━━━━━ TEXTE FOURNI

De toute façon, avec l’absence de protection, on prend le vent en plein plastron et tenir bon la barre va de soi. Intéressant en ville pour adopter une conduite en souplesse, le mode Eco sera vite abandonné en terrain sinueux. On passe au mode sport. L’ambiance change et le Ryker se transforme en apprenti hooligan de la route. Ce mode de conduite désactive, en effet, l’antipatinage arrière sur les phases d’accélération. Résultat: chaque feu rouge devient un départ de GP, crissement de pneus et trace de gomme inclus, et chaque changement de direction s’accompagne de son sympathique petit drift, immédiatement rattrapé par l'électronique, on vous rassure.
Hooligan
À la question «Est-ce amusant?», je répondrai oui, oh que oui! À la question «Est-ce bien raisonnable?» Je sortirai immédiatement mon joker et laisserai la parole au voisinage, voire à l'agent de quartier… Et puis, en conduisant de la sorte, notre moyenne du jour s'est plantée à 9,4l/100km.
Ce n'est pas rien. Sans compter sur l'espérance de vie des gommards qui en a également pris un sérieux coup… Si l'on veut évier de mettre plus qu'il n'en faut la main au portefeuille, le Ryker ira donc plutôt chercher son terrain de jeu là où chassent traditionnellement les sportives et les roadsters: une petite route bien sinueuse où l'on s'amusera à enquiller les virolos juste à la limite de l'intervention de l'électronique. Ou alors carrément sur une piste de gravier, à travers champs ou forêts, pour s'autoriser le plaisir que les centres urbains ne permettent plus.

━━━━━━━━━━
━━━━━ MATÉRIEL FOURNI

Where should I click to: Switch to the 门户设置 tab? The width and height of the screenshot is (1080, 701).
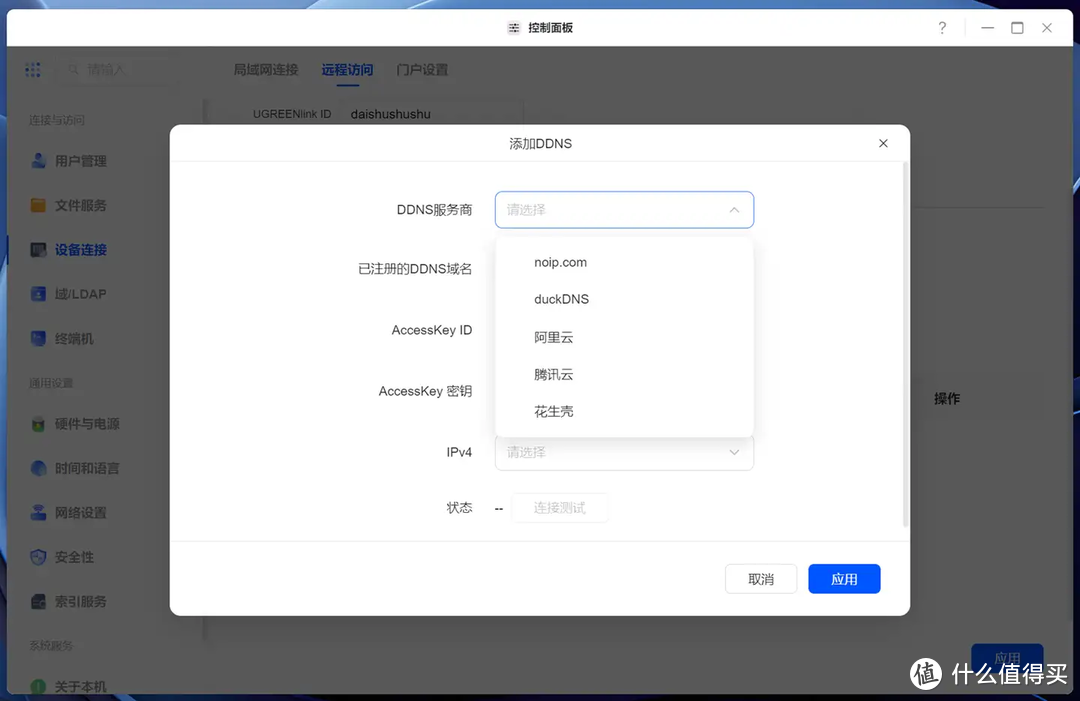(x=421, y=70)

━━━━━━━━━━

■ **VOTRE TÂCHE**
D'après le texte sur le Ryker, quel dispositif le mode sport désactive-t-il pendant les phases d'accélération ?

■ **RÉPONSE RÉDIGÉE**
Le mode sport désactive l'antipatinage arrière.